» ASSIGNMENT: Filter the listing below for "header" and report every line that has it.

----- ENTRIES SUPPLIED

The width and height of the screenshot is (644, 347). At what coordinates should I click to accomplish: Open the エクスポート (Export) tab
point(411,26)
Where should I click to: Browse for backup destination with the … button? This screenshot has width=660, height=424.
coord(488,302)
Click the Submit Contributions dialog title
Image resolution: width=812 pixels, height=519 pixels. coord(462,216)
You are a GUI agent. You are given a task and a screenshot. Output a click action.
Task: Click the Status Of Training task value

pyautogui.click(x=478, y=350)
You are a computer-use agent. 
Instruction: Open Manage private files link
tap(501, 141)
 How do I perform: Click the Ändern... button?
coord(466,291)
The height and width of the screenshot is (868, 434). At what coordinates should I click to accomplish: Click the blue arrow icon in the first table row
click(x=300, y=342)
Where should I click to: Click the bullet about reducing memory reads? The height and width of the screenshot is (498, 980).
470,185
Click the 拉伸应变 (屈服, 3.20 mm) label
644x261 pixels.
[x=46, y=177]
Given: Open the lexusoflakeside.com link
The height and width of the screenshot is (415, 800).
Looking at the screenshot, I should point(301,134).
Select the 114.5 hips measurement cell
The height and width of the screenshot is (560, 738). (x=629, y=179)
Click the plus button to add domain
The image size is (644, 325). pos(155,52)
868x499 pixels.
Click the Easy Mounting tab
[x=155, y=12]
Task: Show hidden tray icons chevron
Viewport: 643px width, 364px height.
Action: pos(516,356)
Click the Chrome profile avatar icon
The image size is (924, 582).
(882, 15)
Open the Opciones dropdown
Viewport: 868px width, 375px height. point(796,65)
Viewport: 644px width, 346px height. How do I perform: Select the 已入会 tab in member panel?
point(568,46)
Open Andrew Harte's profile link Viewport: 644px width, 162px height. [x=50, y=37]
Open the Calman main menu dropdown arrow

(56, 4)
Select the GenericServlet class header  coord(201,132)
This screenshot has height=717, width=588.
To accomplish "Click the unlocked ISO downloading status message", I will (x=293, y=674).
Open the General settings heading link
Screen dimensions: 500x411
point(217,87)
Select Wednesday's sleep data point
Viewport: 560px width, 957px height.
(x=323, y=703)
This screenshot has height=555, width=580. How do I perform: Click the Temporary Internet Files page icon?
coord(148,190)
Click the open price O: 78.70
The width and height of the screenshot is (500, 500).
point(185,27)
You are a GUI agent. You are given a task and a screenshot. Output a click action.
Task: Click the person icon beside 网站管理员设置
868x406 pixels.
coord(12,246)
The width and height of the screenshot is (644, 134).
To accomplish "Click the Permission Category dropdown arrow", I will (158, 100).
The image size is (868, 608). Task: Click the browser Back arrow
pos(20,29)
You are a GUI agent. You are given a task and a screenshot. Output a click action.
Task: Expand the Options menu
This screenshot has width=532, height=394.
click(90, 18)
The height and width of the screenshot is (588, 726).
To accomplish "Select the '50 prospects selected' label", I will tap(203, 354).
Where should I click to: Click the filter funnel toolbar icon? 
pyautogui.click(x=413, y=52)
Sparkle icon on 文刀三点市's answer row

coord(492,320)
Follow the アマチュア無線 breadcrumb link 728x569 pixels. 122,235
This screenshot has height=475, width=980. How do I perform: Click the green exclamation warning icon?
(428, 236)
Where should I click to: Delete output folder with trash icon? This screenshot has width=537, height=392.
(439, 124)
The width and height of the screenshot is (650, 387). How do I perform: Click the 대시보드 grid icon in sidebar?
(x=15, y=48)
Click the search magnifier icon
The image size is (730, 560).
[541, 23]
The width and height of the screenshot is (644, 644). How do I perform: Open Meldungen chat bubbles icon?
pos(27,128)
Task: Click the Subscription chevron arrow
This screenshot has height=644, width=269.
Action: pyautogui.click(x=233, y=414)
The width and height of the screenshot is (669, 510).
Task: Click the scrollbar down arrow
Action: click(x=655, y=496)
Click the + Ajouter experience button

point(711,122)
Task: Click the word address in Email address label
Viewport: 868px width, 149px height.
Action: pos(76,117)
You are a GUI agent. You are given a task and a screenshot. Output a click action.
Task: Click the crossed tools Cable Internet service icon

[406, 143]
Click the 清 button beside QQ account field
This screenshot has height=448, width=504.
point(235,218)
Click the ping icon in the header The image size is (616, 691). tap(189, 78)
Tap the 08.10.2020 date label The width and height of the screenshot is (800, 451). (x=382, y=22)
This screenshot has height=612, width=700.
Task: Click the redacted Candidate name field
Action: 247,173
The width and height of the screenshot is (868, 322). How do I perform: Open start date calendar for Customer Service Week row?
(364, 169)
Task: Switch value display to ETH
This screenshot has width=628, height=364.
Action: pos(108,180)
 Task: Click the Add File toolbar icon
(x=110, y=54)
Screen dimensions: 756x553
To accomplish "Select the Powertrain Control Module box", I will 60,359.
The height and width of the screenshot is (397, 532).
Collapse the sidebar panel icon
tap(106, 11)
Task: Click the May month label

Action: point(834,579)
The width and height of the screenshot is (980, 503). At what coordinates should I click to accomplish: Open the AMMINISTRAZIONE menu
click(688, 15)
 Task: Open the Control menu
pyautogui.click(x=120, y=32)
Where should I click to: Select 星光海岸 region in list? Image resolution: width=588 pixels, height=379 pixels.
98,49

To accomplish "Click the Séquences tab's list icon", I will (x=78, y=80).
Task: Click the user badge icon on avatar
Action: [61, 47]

----------

» EXERCISE OUTPUT:
Select the GenericServlet class header  coord(201,132)
Click the ping icon in the header The image size is (616, 691). tap(189, 78)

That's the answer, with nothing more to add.